(Beginning of THE DATA)

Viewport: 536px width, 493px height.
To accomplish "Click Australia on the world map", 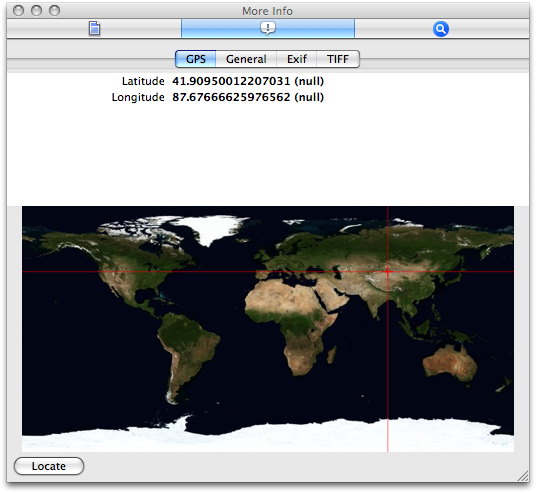I will click(x=450, y=362).
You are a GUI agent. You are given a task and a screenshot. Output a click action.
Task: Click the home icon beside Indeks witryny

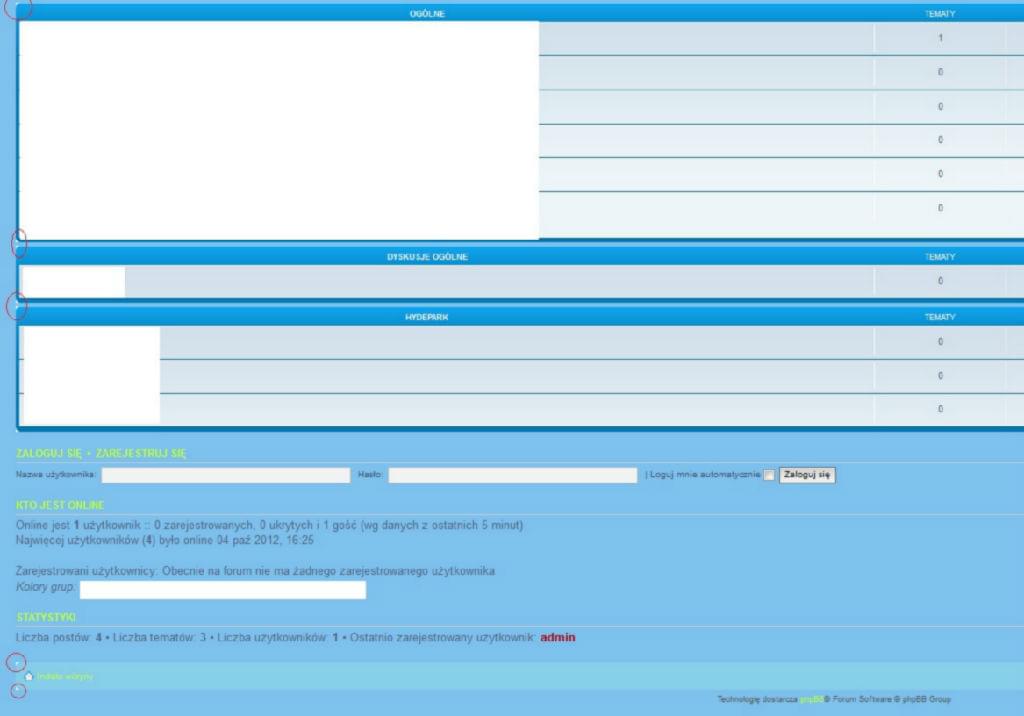click(x=29, y=677)
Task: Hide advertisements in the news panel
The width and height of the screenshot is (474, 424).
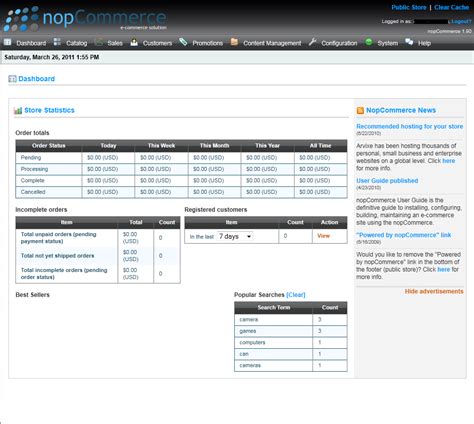Action: coord(434,291)
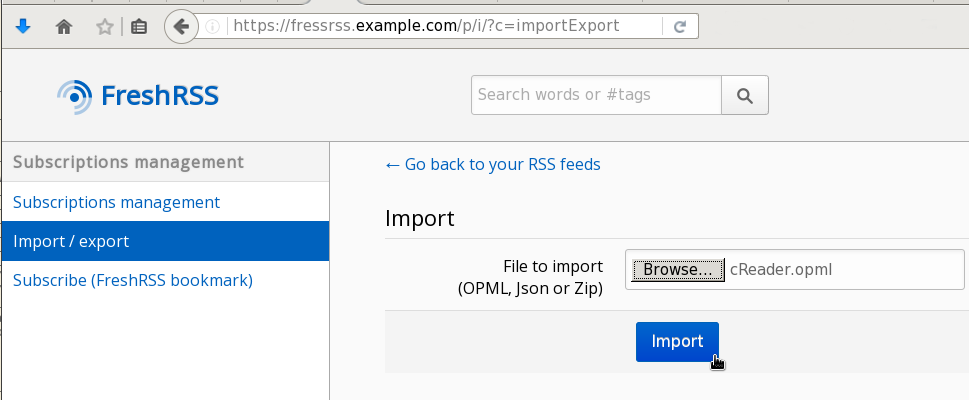969x400 pixels.
Task: Open the browser downloads arrow
Action: point(24,27)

(End of THE DATA)

### WHAT TO WORK ON
For this exercise, reproduce exactly the lines of the records above from the one with "You are a GUI" up to and including the one with "Task: Hide advertisements in the news panel", without pictures.

### PROBLEM SOLUTION
You are a GUI agent. You are given a task and a screenshot. Output a click action.
Task: Click the home icon beside Indeks witryny

click(x=29, y=677)
Task: Hide advertisements in the news panel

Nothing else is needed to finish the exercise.